Finance Minister Arun Jaitley allayed fears about the fall of the rupee on Wednesday, saying global factors were to blame and there was no need for a knee-jerk reaction from the government.

The Indian rupee has tumbled 11% this year and closed at an all-time low of 71.97 to a dollar on Wednesday, triggering criticism from the opposition that the fall was because of the government’s mismanagement of the economy.

“There is virtually no domestic reason that is attributable to this. We must bear in mind that in the last few months the dollar has strengthened against every currency. The reasons are global,” Jaitley said in his first post-Cabinet briefing in more than three months. He recently returned to the finance ministry after a kidney transplant.

“There is a flow of dollars into the U.S. because of certain policies taken by their government. We are not in the trade war business but when neighbouring countries devalue their currencies that has a corresponding impact on us. But I am quite confident that these fluctuations will calm down and the strength of the Indian economy will play an important role in the upheaval which is going on qua the dollar.”

Jaitley added that the Indian rupee had strengthened against currencies like the pound sterling and the euro since September 2013. “Then [September 2013], the pound was 101.42 and now it is 92.05. Euro was 84.67 while today it is 83.13. I don’t think there is any need for the world’s fastest-growing economy to take a decision in panic or as a knee-jerk reaction,” Jaitley said.
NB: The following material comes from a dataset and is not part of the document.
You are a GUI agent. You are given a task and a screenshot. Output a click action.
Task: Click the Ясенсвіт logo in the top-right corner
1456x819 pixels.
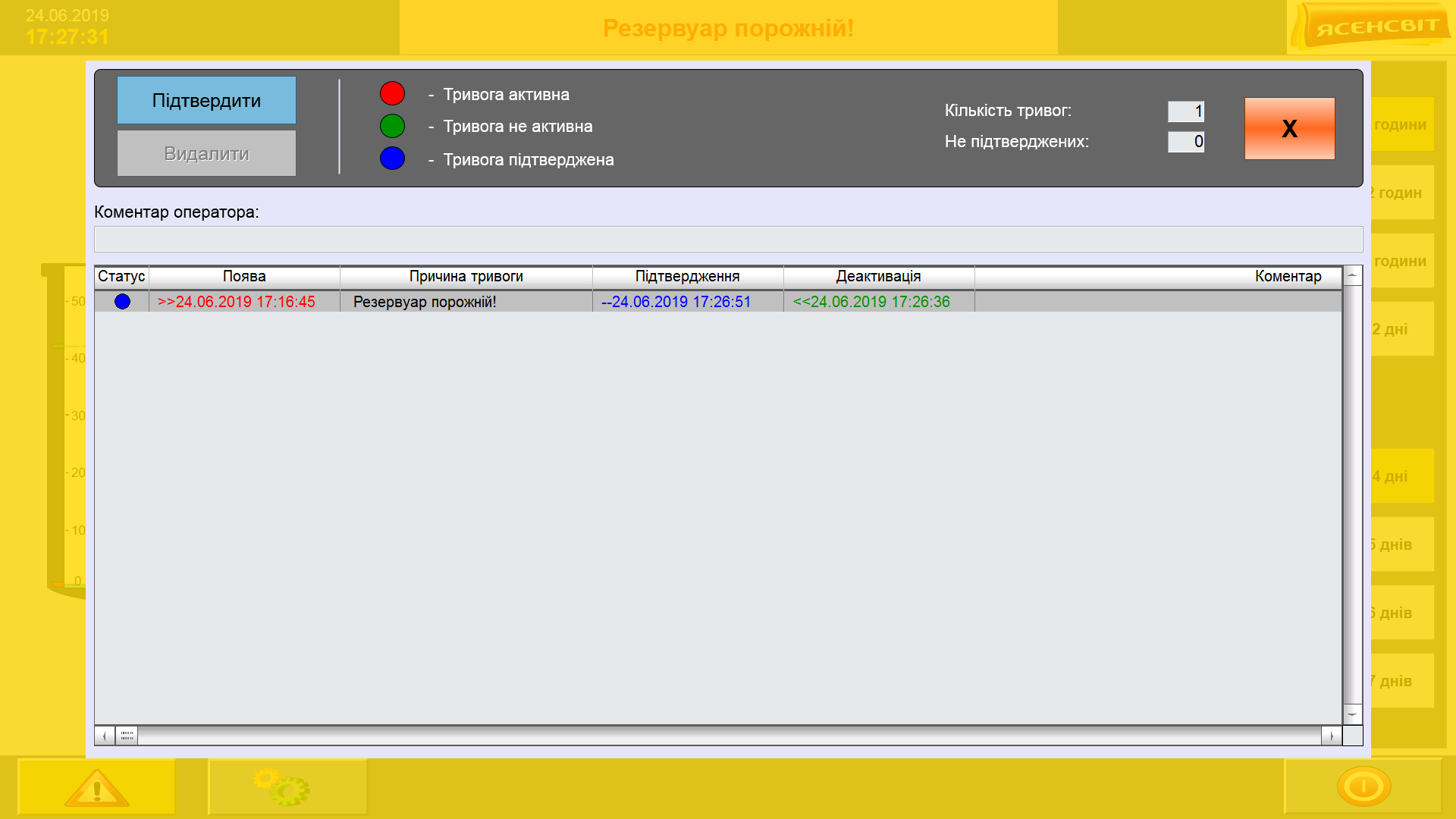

He also struck a reassuring note on rising petrol and diesel prices fuelled by rising global crude oil prices. However, he was non-committal on cutting excise duty to cushion spiralling fuel prices. “There is no straight-line movement of global crude oil prices. They go up and they go down… These are not situations which merit a knee-jerk or panic reaction,” said Jaitley.

Petrol and diesel prices have been hitting fresh highs in India with fuel prices nudging Rs 80 in Delhi. On September 5, the Indian basket of crude oil prices, the rate at which Indian refineries source crude oil, reached $77.18 per barrel but it is expected to go down as Brent crude oil prices slid to $77.06 per barrel later in the day.
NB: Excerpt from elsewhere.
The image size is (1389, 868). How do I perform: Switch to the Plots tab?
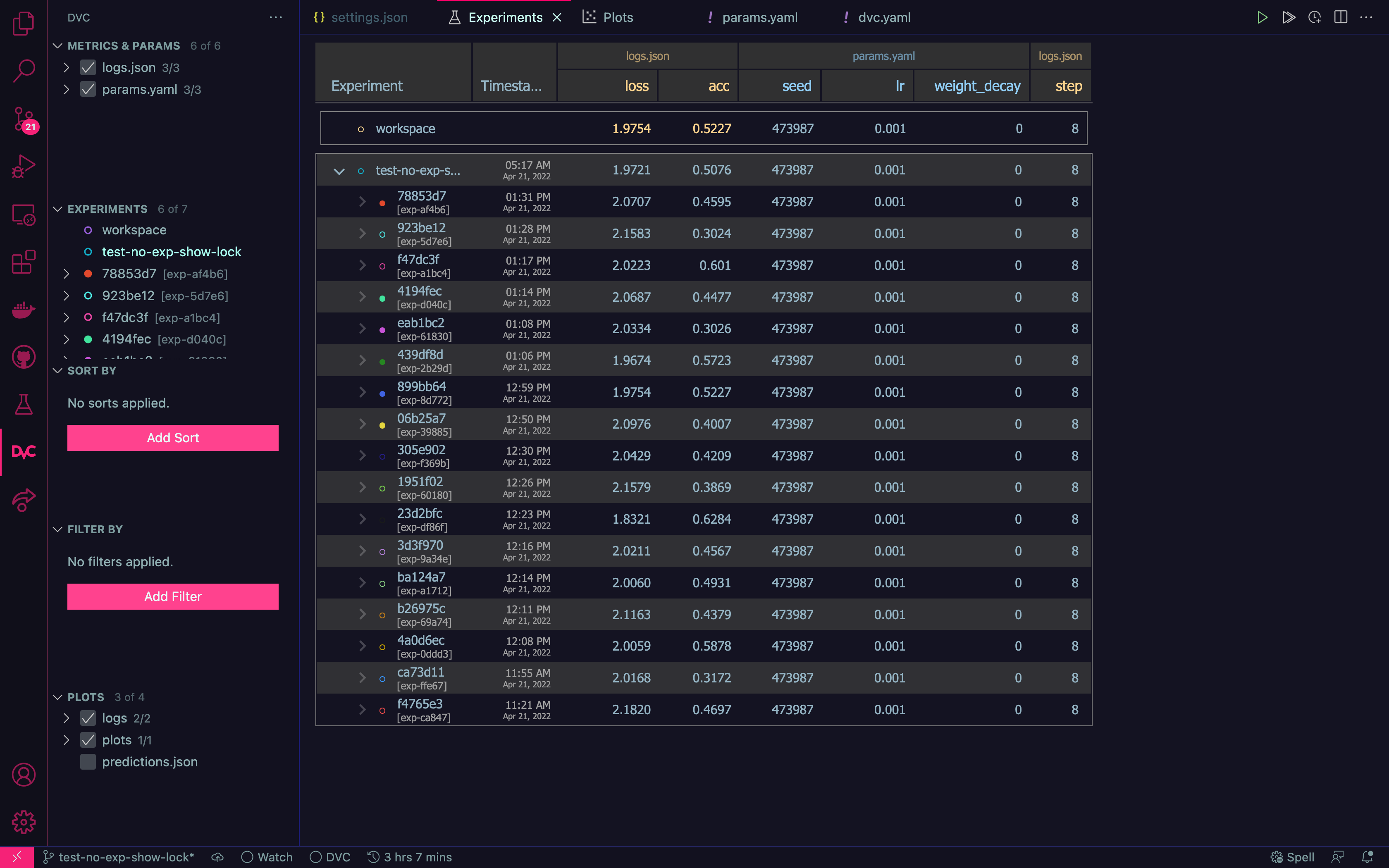tap(618, 17)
With the rise in petrol and diesel prices also becoming a focal point of criticism by the opposition, Jaitley defended the Bharatiya Janata Party’s criticism of the previous government on the issue in 2013, saying inflation was much higher then.
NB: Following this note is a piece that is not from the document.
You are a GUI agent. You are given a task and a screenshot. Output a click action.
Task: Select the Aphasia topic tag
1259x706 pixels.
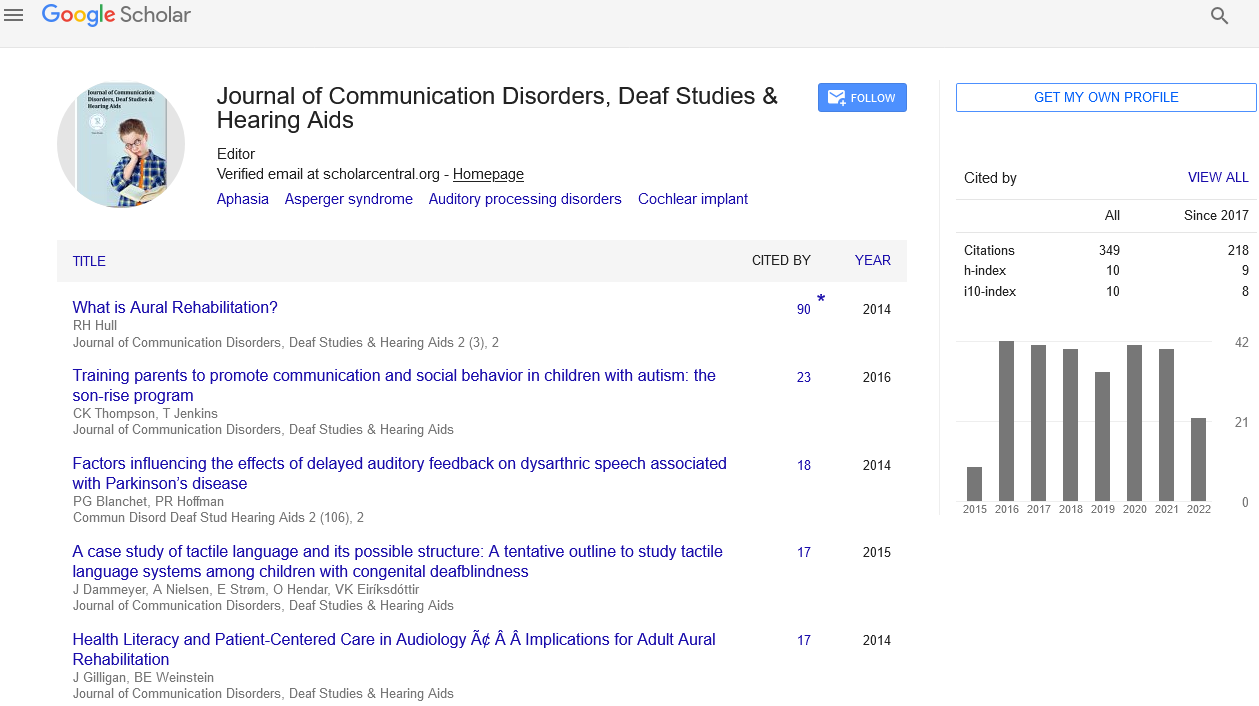(243, 199)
“We were rightly criticising them then because during the UPA [United Progressive Alliance] government there was 11% inflation and during our time, it has come down to 4%. We inherited 11% inflation but we have maintained it 4% during our tenure,” he said. “Certainly, Sushmaji [Swaraj] and I would have been failing in our duty as opposition leaders if we did not criticise the then government.”